### [Texto da página]
==*==

O rumo destes trabalhadores desde o início dos anos 1990 é, parece-me, o mesmo que está destinado, a concretizar-se o despedimento, aos atuais trabalhadores da função pública, da RTP, da Lusa e de muitas empresas privadas: desemprego, pré-reforma, reforma. Isto é, rumo nenhum, porque se as reformas estão hoje a ser parcialmente confiscadas, como estarão daqui a cinco anos, a continuar a esta política?
A negociação feita nos anos 1990 para as pré-reformas, que foi feita em sede de concertação social e muitas vezes com apoio de alguns sindicatos, não garantiu as reformas dos que então as assinaram, porque hoje o governo confisca parte destas com o argumento de que há crise. Quando de facto se trata de uma fraqueza social dos trabalhadores com direitos e reformados, que se vêem não a usufruir de uma sociedade mais produtiva, mas rodeados de uma massa desesperada de desempregados dispostos a trabalhar a qualquer preço.
Acredito que as demissões de hoje não terão a reforma, porque não há sistema de segurança social, por mais superavitário e contributivo que seja, e o nosso é, que sustente ter metade da força de trabalho (2,5 milhões) desempregada ou precária. As empresas do setor exportador e dos grupos económicos que vivem na dependência do Estado, esses ‘aguentam’, e, se olharmos os relatórios de contas, descobriremos que há muito “saíram da crise”.
As sociedades, felizmente, não se suicidam coletivamente. Há sempre uma saída, que assim é porque foi encontrada coletivamente. E que não poderá deixar de passar, entre outras coisas, por esta premissa: se a força de trabalho é gerida como um todo, a resistência deve sê-lo também. Porque, para além da solidariedade e da moral, palavras que têm valor para muitos de nós, existe a economia real. E emprego, desemprego e reformas estão indissoluvelmente ligados a esta questão tópica de nosso tempo: nunca antes no mundo se produziu tanto e com tanta eficácia – como podemos tolerar que isso se traduza em desemprego maciço e miséria de uma parte crescente da sociedade em vez de pleno emprego, com redução do horário de trabalho e salários dignos, para que todos possam trabalhar e contribuir para uma velhice digna?
Medo de não ter emprego, medo de não ter aposentadoria, as relações laborais são hoje de fato a razão da maioria das pessoas viverem aterrorizadas. Fato tão verdadeiro quanto enunciar que, se aposentados, desempregados e precários se unirem em formas de resistência coletiva a esta cruzada recessiva e contrária à civilização, o medo pode mudar de lado.
Notas:
(1) Ver Relatório do Orçamento de Estado 2013 pp. 14-17 (cit in Guedes, Renato, “Orçamento do Estado para 2013: o significado do reajuste económico”, 22 de Outubro de 2012, http://www.cadpp.org).
(2) Sobre as diferenças salariais ver vários estudos de Eugénio Rosa em http://www.eugeniorosa.com
(3) Acta nº 29. Assembleia Geral Extraordinária das associadas da Associação GPL – Empresa de Trabalho Portuário do Douro e Leixões, realizada na sua sede social em Leça da Palmeira, Matosinhos, 23 de Janeiro de 1995.

==*==

### [Dados fornecidos]
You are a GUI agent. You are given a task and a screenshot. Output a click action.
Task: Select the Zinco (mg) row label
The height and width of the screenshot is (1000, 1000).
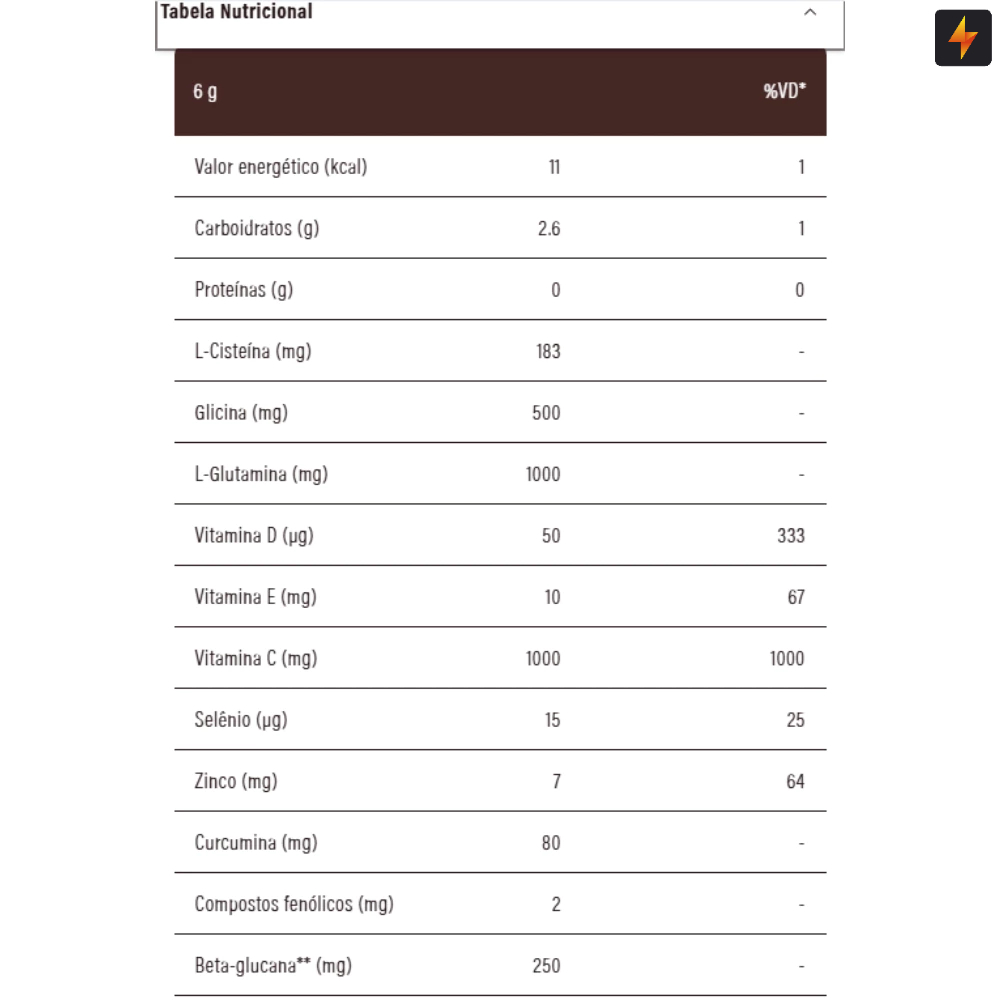pyautogui.click(x=236, y=781)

==*==

### [Objetivo 1]
Indique se cada afirmação está de acordo com o texto sobre desemprego e reformas, respondendo sim ou não e citando literalmente as palavras que o comprovam: (a) o sistema de segurança social português é superavitário e contributivo; (b) a negociação das pré-reformas nos anos 1990 ocorreu sem qualquer apoio sindical; (c) metade da força de trabalho corresponde a 2,5 milhões de pessoas.
### [Objetivo 2]
Transcreva do texto sobre desemprego e reformas o trecho que começa em "A negociação feita" e vai até "a qualquer preço.", inclusive.

### [Resolução da tarefa 1]
(a) Sim: "por mais superavitário e contributivo que seja, e o nosso é"
(b) Não: "muitas vezes com apoio de alguns sindicatos"
(c) Sim: "metade da força de trabalho (2,5 milhões)"

### [Resolução da tarefa 2]
A negociação feita nos anos 1990 para as pré-reformas, que foi feita em sede de concertação social e muitas vezes com apoio de alguns sindicatos, não garantiu as reformas dos que então as assinaram, porque hoje o governo confisca parte destas com o argumento de que há crise. Quando de facto se trata de uma fraqueza social dos trabalhadores com direitos e reformados, que se vêem não a usufruir de uma sociedade mais produtiva, mas rodeados de uma massa desesperada de desempregados dispostos a trabalhar a qualquer preço.